┌─ Passage
Try asking, “What have you tried so far?” or “What options do you see?”
You’re not withholding help, you’re building capability.
The first few times will feel slower. That’s okay. Speed isn’t the goal. Growth is.
2. Coach the thought process, not the outcome.
Instead of giving the answer, model how you’d think through it.
Let them see your reasoning, not just your result.
That transparency builds decision-making muscles across the team.
And once they learn how to think, they’ll surprise you with solutions you’d never find yourself.
3. Redefine what “good leadership” means.
Early leaders measure success by their personal impact, how many fires they put out.
Mature leaders measure success by what happens when they’re not there.
When your team can operate, decide, and adapt without you, that’s real progress.
Leadership isn’t about doing more.
It’s about creating the conditions for others to do more.
When you stop being the bottleneck, the whole team moves faster.
This week, notice the moments when your instinct is to jump in.
When you hear yourself saying, “It’s faster if I just do it,” that’s your signal.
Ask yourself:
Is this about getting it done, or building someone who can?
Because leadership isn’t about being the hero who fixes everything.
It’s about building a team that doesn’t need one.
If that feels uncomfortable, you’re doing it right.
Growth often starts with letting go.
└─
┌─ Record extracts
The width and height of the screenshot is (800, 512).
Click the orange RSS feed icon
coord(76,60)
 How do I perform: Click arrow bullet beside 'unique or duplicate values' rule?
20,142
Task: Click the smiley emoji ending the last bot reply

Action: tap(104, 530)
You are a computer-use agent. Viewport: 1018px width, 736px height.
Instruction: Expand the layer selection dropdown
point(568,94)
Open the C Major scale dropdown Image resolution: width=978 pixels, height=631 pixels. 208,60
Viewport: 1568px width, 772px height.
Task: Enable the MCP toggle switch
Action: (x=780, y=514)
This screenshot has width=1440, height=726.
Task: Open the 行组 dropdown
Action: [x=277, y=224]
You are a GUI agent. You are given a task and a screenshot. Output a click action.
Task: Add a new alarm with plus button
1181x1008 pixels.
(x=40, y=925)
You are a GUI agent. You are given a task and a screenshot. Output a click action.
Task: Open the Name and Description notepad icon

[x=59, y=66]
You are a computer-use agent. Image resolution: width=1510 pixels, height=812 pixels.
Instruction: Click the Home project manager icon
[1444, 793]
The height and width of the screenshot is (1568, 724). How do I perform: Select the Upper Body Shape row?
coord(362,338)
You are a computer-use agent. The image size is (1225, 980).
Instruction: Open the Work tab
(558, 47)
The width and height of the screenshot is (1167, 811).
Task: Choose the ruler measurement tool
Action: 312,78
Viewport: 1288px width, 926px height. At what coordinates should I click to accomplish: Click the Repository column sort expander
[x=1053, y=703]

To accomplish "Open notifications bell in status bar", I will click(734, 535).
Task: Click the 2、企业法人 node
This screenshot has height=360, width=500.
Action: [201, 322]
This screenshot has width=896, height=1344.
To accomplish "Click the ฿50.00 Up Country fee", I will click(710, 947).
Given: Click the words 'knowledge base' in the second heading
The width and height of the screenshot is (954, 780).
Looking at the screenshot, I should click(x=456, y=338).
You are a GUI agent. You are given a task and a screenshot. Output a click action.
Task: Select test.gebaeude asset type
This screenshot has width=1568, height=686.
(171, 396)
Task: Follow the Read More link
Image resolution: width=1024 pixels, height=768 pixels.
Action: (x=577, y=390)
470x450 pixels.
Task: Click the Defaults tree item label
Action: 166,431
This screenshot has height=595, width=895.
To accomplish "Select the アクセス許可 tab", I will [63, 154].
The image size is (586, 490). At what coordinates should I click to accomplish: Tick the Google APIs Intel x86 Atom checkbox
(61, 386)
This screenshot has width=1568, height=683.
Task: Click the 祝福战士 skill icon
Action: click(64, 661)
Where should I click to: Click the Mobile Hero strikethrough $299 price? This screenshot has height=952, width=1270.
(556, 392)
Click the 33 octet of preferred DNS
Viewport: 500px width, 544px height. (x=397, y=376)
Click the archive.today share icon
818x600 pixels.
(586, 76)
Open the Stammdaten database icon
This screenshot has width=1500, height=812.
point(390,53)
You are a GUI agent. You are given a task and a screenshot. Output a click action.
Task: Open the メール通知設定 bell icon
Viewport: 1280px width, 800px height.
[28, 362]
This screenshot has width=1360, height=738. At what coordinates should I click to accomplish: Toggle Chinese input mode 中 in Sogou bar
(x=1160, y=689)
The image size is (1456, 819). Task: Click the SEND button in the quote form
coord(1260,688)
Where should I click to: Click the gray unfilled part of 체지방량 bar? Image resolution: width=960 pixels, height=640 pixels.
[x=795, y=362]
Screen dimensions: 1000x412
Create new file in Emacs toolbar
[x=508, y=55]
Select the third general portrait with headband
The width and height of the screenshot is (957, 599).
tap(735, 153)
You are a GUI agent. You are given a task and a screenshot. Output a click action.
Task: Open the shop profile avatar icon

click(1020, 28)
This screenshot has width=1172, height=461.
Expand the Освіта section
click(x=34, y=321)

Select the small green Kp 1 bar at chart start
└─
Request -
Write out the passage on leadership above in full, word for word, without the data.

Result of this task -
Try asking, “What have you tried so far?” or “What options do you see?”
You’re not withholding help, you’re building capability.
The first few times will feel slower. That’s okay. Speed isn’t the goal. Growth is.
2. Coach the thought process, not the outcome.
Instead of giving the answer, model how you’d think through it.
Let them see your reasoning, not just your result.
That transparency builds decision-making muscles across the team.
And once they learn how to think, they’ll surprise you with solutions you’d never find yourself.
3. Redefine what “good leadership” means.
Early leaders measure success by their personal impact, how many fires they put out.
Mature leaders measure success by what happens when they’re not there.
When your team can operate, decide, and adapt without you, that’s real progress.
Leadership isn’t about doing more.
It’s about creating the conditions for others to do more.
When you stop being the bottleneck, the whole team moves faster.
This week, notice the moments when your instinct is to jump in.
When you hear yourself saying, “It’s faster if I just do it,” that’s your signal.
Ask yourself:
Is this about getting it done, or building someone who can?
Because leadership isn’t about being the hero who fixes everything.
It’s about building a team that doesn’t need one.
If that feels uncomfortable, you’re doing it right.
Growth often starts with letting go.